Last December 123 member nations of the UN’s Review Conference of the Convention on Conventional Weapons unanimously agreed to begin formal discussions on the use of autonomous weapons, and 19 have already called for an outright ban.

A Group of Governmental Experts (GGE) on Lethal Autonomous Weapon Systems was due to meet for the first time this week, but the event was cancelled due to a small number of states failing to pay their financial contributions to the UN.

The group is now due to meet for the first time in November.

“We entreat the high contracting parties participating in the GGE to work hard at finding means to prevent an arms race in these weapons, to protect civilians from their misuse, and to avoid the destabilising effects of these technologies,” the letter continues.

“Lethal autonomous weapons threaten to become the third revolution in warfare. We do not have long to act. Once this Pandora’s box is opened, it will be hard to close,” it states.

The letter follows an earlier one published in 2015 and endorsed by British physicist Stephen Hawking, Apple co-founder Steve Wozniak and cognitive scientist Noam Chomsky, among many others.

Killing machines
Autonomous weaponry is for the most part still at the prototype stage, although the technology is rapidly improving.

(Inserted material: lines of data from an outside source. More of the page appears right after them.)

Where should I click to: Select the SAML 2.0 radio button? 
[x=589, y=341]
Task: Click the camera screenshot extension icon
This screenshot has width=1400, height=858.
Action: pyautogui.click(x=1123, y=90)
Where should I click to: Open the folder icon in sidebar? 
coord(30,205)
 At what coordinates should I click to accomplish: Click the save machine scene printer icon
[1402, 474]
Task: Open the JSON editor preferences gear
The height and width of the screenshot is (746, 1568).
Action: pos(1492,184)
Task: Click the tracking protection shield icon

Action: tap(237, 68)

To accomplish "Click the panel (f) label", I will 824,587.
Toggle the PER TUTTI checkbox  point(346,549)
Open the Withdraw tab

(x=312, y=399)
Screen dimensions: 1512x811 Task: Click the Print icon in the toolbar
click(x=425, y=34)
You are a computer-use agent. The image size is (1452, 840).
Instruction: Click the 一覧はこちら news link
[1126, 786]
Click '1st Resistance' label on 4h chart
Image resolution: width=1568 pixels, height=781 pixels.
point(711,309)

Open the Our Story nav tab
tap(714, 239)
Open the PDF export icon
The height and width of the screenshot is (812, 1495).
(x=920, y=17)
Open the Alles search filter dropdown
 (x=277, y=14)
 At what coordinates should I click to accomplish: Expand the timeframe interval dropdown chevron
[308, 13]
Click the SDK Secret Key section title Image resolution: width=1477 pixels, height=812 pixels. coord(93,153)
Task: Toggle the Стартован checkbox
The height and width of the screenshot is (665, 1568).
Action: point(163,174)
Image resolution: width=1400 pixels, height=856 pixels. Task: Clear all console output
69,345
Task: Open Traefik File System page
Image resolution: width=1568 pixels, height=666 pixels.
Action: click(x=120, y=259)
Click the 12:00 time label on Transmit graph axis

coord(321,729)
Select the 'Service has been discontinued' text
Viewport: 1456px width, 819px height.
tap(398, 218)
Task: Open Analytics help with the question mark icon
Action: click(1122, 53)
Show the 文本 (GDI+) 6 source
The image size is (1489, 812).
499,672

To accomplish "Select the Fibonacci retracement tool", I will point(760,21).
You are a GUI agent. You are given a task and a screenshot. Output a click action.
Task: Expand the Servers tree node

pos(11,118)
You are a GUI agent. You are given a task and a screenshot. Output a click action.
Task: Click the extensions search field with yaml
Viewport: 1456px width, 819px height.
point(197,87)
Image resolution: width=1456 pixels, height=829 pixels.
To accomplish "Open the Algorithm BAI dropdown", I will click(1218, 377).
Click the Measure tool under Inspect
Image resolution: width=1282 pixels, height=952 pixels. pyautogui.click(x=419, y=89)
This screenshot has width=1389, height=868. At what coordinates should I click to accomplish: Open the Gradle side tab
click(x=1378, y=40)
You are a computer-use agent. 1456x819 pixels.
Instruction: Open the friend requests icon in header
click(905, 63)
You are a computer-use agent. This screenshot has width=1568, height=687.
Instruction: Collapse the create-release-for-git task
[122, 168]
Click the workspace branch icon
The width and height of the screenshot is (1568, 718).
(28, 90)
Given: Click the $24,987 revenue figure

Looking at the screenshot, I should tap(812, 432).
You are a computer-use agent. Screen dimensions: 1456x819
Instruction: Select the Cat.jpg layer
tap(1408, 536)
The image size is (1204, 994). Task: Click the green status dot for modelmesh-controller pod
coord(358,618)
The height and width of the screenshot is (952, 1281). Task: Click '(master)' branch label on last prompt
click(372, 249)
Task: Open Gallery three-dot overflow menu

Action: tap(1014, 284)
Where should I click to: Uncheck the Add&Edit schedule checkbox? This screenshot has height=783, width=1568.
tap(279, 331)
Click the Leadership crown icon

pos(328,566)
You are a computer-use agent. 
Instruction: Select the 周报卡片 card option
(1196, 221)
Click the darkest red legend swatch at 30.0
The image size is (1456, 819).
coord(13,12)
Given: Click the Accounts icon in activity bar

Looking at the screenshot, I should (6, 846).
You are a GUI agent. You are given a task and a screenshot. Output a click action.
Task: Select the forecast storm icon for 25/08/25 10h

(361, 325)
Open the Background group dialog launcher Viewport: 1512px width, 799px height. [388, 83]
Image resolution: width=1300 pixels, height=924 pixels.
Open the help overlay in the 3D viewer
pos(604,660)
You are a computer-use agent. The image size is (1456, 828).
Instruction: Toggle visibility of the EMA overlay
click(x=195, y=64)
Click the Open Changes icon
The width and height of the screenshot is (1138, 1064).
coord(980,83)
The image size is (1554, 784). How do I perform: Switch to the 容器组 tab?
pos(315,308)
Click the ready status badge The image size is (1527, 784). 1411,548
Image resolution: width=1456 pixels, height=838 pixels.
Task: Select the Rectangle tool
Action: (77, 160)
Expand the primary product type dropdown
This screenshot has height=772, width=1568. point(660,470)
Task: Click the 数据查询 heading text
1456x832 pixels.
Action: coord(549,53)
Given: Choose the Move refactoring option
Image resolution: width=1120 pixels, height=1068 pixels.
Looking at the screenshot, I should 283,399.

Several nations with advanced militaries, particularly the United States, China, Israel, South Korea, Russia, and the UK are moving toward systems that would give greater combat autonomy to machines, according to international coalition, Campaign to Stop Killer Robots.

Ryan Gariepy, founder and CTO of Clearpath Robotics and one of the first to sign the open letter added: “The number of prominent companies and individuals who have signed this letter reinforces our warning that this is not a hypothetical scenario, but a very real, very pressing concern which needs immediate action,” he said.

“We should not lose sight of the fact that, unlike other potential manifestations of AI which still remain in the realm of science fiction, autonomous weapons systems are on the cusp of development right now and have a very real potential to cause significant harm to innocent people along with global instability. The development of lethal autonomous weapons systems is unwise, unethical and should be banned on an international scale.”

Yoshua Bengio, founder of Element AI and a leading deep learning expert, said: “I signed the open letter because the use of AI in autonomous weapons hurts my sense of ethics, would be likely to lead to a very dangerous escalation, because it would hurt the further development of AI’s good applications, and because it is a matter that needs to be handled by the international community, similarly to what has been done in the past for some other morally wrong weapons – biological, chemical, nuclear.”

Stuart Russell, founder and vice-president of Bayesian Logic, added: “Unless people want to see new weapons of mass destruction – in the form of vast swarms of lethal microdrones – spreading around the world, it’s imperative to step up and support the United Nations’ efforts to create a treaty banning lethal autonomous weapons. This is vital for national and international security.”